In fact, they believe the war is winnable and that victory is important. They are not against a timetable for withdrawal, but feel stabilization of the country should come first. They also believe that conduct of war should be left to generals, not Congress, and Congress' war authorization should not be repealed.
A majority (54%) of the 903 adults surveyed last week disagree with Reid's assessment that the war is lost, with 30% disagreeing "strongly." Meanwhile, 78% say Iraq should be stabilized before troops are withdrawn. Fully 48% believe this is "very important."
In fact, our poll shows this concept appeals not only to Republicans, 91% of whom agree with it, and Independents (80%), but to a solid majority of Democrats (66%). Even those who believe we have lost the war believe stabilization is important.

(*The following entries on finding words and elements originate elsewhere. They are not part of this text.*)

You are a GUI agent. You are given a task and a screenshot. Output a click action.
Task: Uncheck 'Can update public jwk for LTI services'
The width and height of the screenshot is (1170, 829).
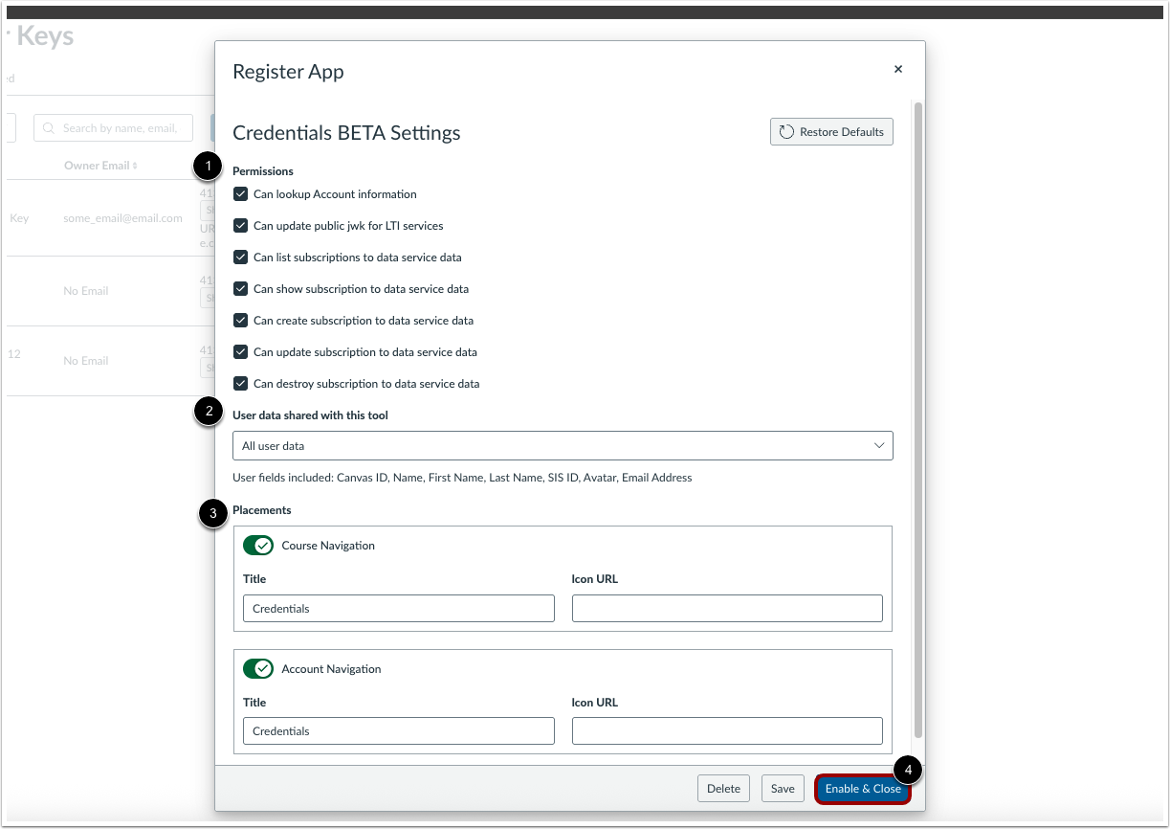click(241, 225)
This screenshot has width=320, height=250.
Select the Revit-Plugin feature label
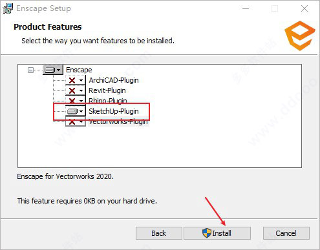[x=107, y=90]
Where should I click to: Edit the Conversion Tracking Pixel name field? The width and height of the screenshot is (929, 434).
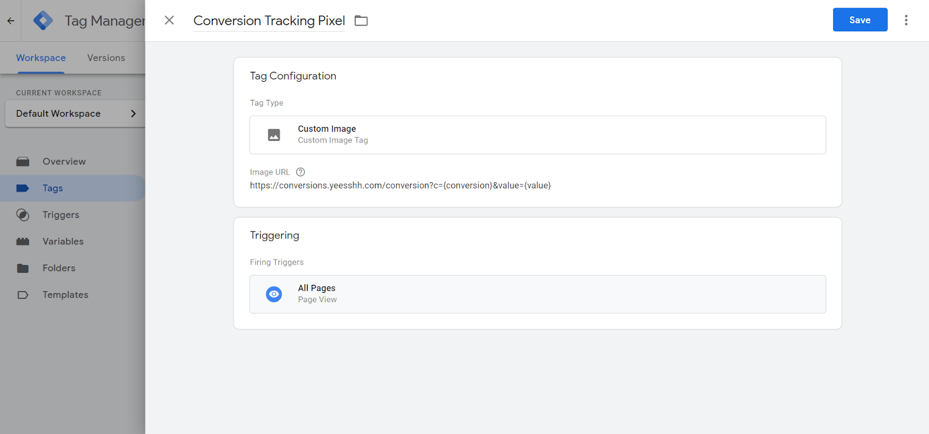tap(269, 21)
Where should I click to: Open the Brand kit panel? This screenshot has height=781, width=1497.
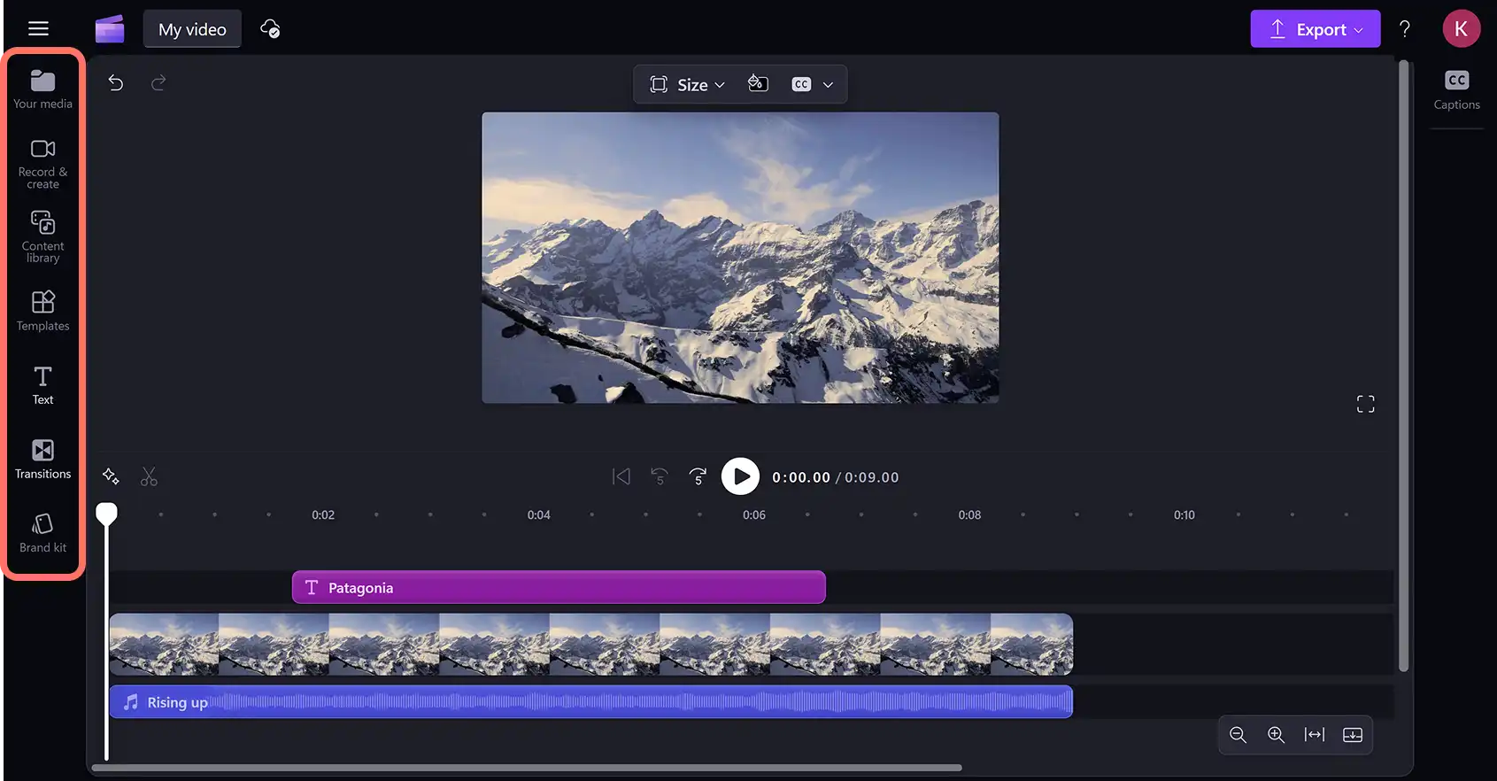[42, 533]
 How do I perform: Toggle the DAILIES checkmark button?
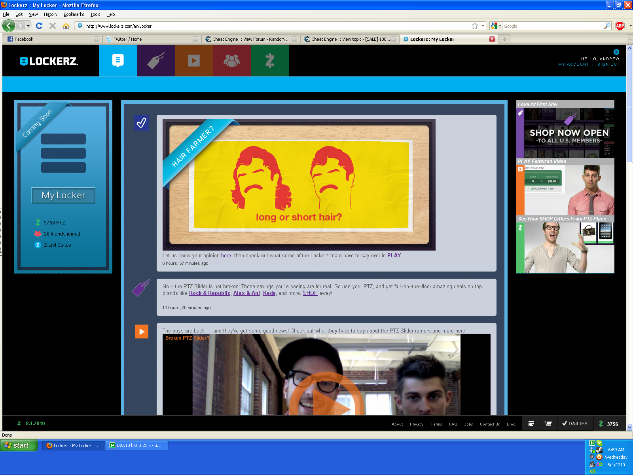pos(575,424)
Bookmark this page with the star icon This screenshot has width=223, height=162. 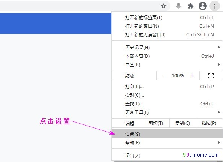click(x=164, y=6)
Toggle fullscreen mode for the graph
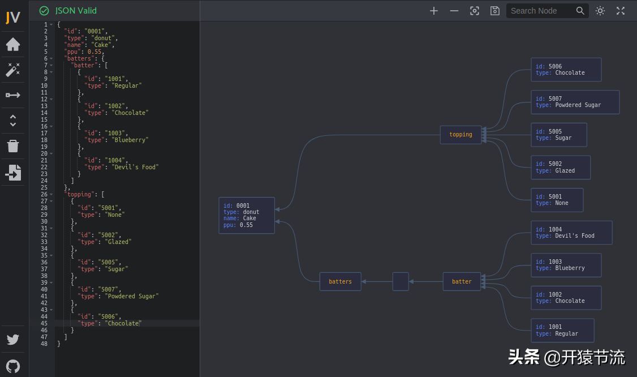637x377 pixels. coord(621,11)
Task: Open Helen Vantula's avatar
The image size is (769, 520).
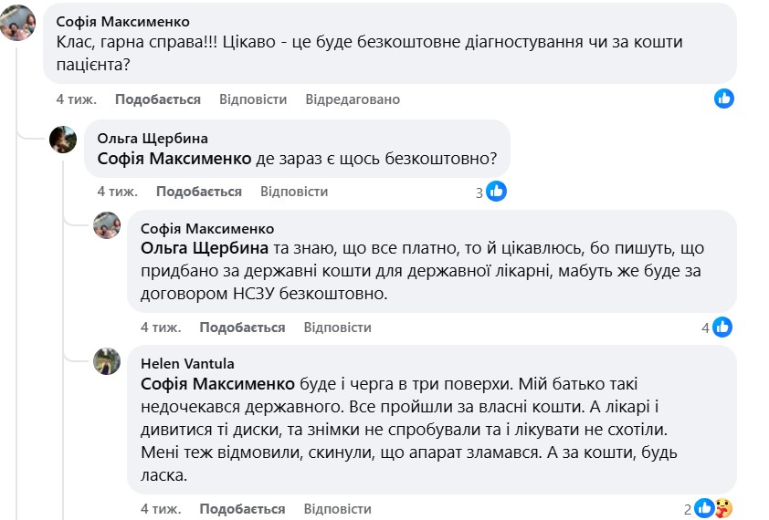Action: point(107,362)
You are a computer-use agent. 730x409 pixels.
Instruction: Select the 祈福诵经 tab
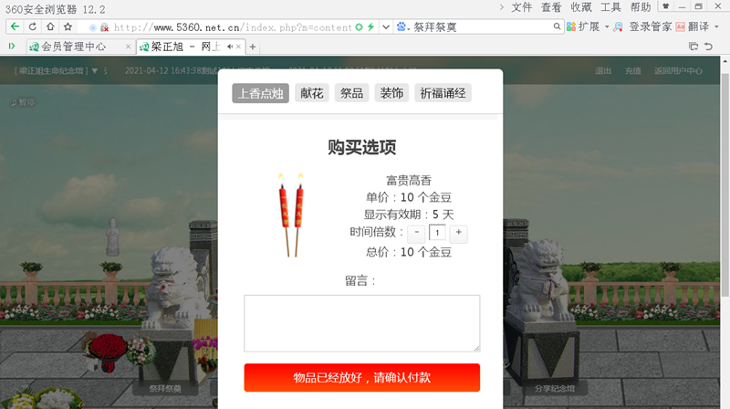443,93
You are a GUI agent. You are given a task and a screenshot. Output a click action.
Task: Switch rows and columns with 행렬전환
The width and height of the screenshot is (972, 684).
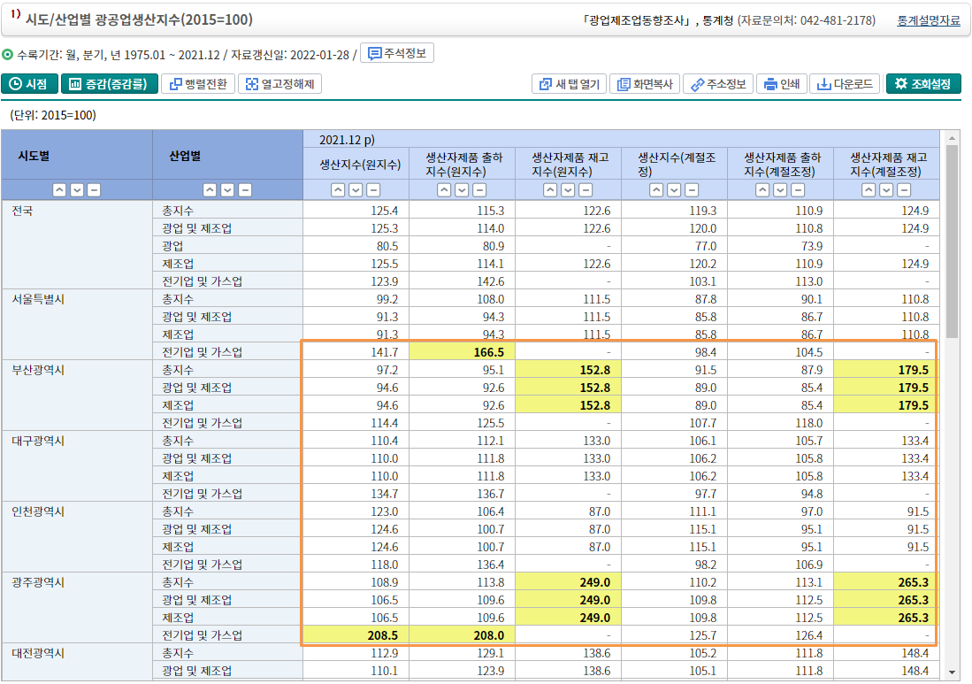(199, 84)
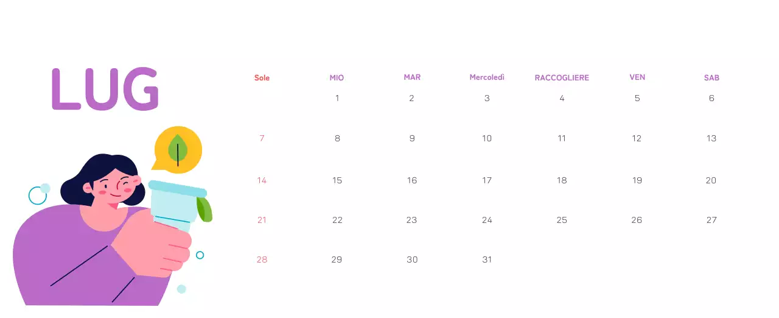Click the light blue cup illustration
The height and width of the screenshot is (318, 779).
click(174, 204)
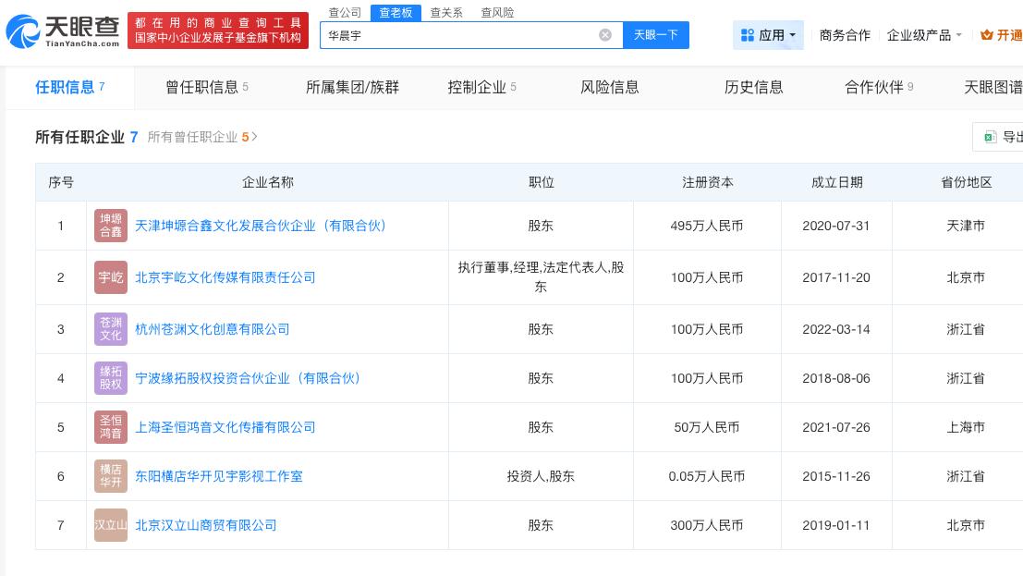Screen dimensions: 1023x576
Task: Click the 商务合作 link
Action: (844, 34)
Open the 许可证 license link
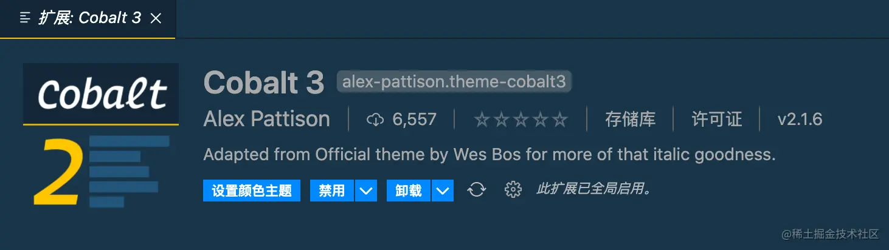 click(717, 120)
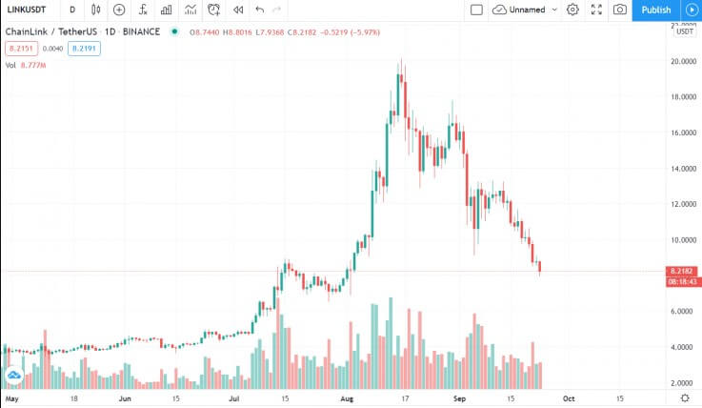Open the Indicators fx menu
Screen dimensions: 702x408
(143, 10)
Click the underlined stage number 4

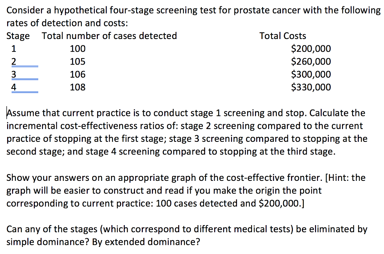(14, 87)
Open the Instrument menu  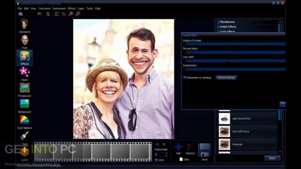59,9
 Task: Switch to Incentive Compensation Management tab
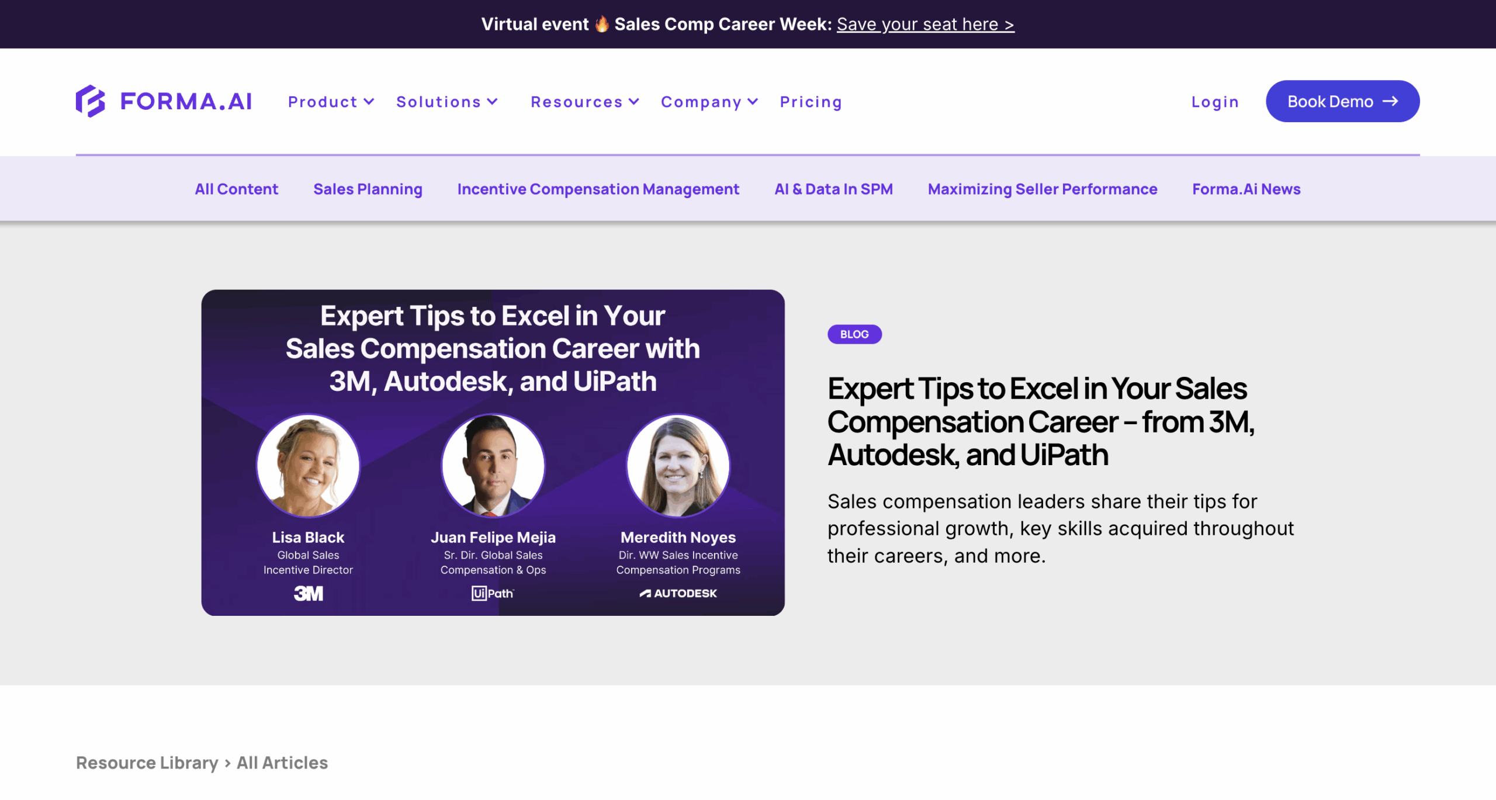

Stabilization takes on added importance considering that the president does not favor a deadline. Such a deadline, he said recently, would be setting a deadline for failure. But a majority of Americans (54%) do not agree with him on this point. While most Republicans (62%) oppose a deadline, 65% of Democrats and 56% of Independents prefer that one be set.
Staying in Iraq, however, is contingent on our ability to affect a positive outcome. Can we do it? If you ask the president, the answer is "yes," and his optimism that the U.S. will succeed in Iraq is shared by 56% of the public.
But that percentage is down from 58% in February, when we asked the same question, and 60% last December. Only 42% of Democrats and 49% of Independents think we'll succeed, next to 80% of Republicans.
Similarly, 61% of Americans believe victory in Iraq is "important," compared with 65% in February and 66% in December. Independents (61%) align with Republicans (84%) here vs. 44% of Democrats who don't think victory is important.
When moderator Brian Williams asked, "Do you believe there is such a thing as a global war on terror," only four of the eight candidates - Hillary Clinton, Barack Obama, Bill Richardson and Christopher Dodd — raised their hands. John Edwards, Joe Biden, Dennis Kucinich and Mike Gravel kept their hands down.
Americans don't buy that, however. Two-thirds think we're fighting a global war on terror, including 52% of Democrats, 81% of Republicans and 65% of Independents.
Our poll also reveals a potential for backlash if Congress projects its authority on how the war is conducted. In fact, Americans are decidedly against Congress' meddling. Asked whom they'd like to see the president rely on more for advice on the conduct of war, fully 71% preferred field commanders and just 23% favored Congress.
What's more, any meddling may be perceived as motivated by political gain rather than by genuine concern. Sen. Clinton, for example, recently called for a repeal of the authorization the Congress gave the president to go to Iraq. But nearly three of five (59%) of those polled believe that any such proposal would send the wrong signal to our troops.